10. Parties should take reasonable steps to safeguard electronically stored information, the disclosure or dissemination of which is subject to privileges, work product protections, privacy obligations, or other legally enforceable restrictions.
11. A responding party may satisfy its good faith obligation to preserve and produce relevant electronically stored information by using technology and processes, such as data sampling, searching, or the use of selection criteria.
12. The production of electronically stored information should be made in the form or forms in which it is ordinarily maintained or in a that is reasonably usable given the nature of the electronically stored information and the proportional needs of the case.
13. The costs of preserving and producing relevant and proportionate electronically stored information ordinarily should be borne by the responding party.
14. The breach of a duty to preserve electronically stored information may be addressed by remedial measures, sanctions, or both: remedial measures are appropriate to cure prejudice; sanctions are appropriate only if a party acted with intent to deprive another party of the use of relevant electronically stored information.
Ralph, thanks so much for the mention of our Program in your blog, the resulting exposure I hope it brings tor our Pilot… and, of course, for your invaluable participation in our workshop yesterday. I’m not sure if you see a spot on the bench in your future, but you put the world on notice duriong our mock that you’d be an excellent jurist if that route ever appealed to you.
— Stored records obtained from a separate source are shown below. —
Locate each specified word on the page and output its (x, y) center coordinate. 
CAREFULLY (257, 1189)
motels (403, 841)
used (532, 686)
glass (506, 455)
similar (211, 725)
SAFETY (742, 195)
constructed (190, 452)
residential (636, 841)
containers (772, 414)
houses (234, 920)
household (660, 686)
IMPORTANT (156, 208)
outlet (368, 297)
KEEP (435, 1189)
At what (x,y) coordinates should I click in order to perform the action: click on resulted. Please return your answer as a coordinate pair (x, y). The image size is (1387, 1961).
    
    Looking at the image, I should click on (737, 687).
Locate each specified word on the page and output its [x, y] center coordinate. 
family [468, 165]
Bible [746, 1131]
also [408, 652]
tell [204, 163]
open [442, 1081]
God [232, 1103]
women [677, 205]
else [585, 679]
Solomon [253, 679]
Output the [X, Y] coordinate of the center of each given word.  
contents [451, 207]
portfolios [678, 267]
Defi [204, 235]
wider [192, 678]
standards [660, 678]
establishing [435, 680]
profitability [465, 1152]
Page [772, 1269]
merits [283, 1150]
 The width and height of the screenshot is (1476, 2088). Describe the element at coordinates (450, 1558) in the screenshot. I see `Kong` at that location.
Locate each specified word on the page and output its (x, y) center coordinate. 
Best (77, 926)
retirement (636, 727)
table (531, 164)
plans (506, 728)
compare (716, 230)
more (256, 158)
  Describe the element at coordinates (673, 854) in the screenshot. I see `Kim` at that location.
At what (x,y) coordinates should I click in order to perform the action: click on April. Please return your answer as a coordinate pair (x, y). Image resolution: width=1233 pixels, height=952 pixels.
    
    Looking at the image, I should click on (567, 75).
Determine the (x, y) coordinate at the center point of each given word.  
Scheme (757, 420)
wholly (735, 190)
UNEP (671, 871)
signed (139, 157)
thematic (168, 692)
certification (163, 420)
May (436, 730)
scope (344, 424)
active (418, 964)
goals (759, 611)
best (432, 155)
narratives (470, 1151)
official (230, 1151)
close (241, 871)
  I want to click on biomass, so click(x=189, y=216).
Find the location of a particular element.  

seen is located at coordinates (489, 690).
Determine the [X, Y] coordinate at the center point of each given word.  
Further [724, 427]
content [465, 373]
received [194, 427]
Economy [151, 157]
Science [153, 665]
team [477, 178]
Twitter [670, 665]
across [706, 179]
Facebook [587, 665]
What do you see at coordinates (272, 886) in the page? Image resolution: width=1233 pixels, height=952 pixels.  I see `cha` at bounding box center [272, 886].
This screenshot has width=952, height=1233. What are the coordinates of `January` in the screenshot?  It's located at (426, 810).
In all, we could not have been more impressed by and grateful for our speakers’ knowledge, insight and dedication to the idea that electronic discovery as a whole can be done better, faster and less expensively than the way we often see it done today.
I echo your sentiment that our Principles are meant to be a step in the right direction…. and there is empirical evidence that they are beginning to make a difference in many matters. There are many Principles I could single out as critically important, but the one we definitely tried to shine a bright light on during the mock was the idea that cooperation is possible, even for zealous advocates, and often, it is in the best interest of the clients.
[…] Seventh Circuit Electronic Discovery Workshop on Computer-Assisted Review. The event, which was previously described here, was held in the Ceremonial Courtroom of the Everett M. Dirksen Courthouse in downtown Chicago on […]
That sounds like a great place to have been. I cannot wait for the video when it is available. I got to hear from Maura Grossman (and many other greats) at Georgetown Law’s eDiscovery Training a couple of weeks ago. I’m new to the eDiscovery field (as Litigation Support) and relish in these sort of discussions.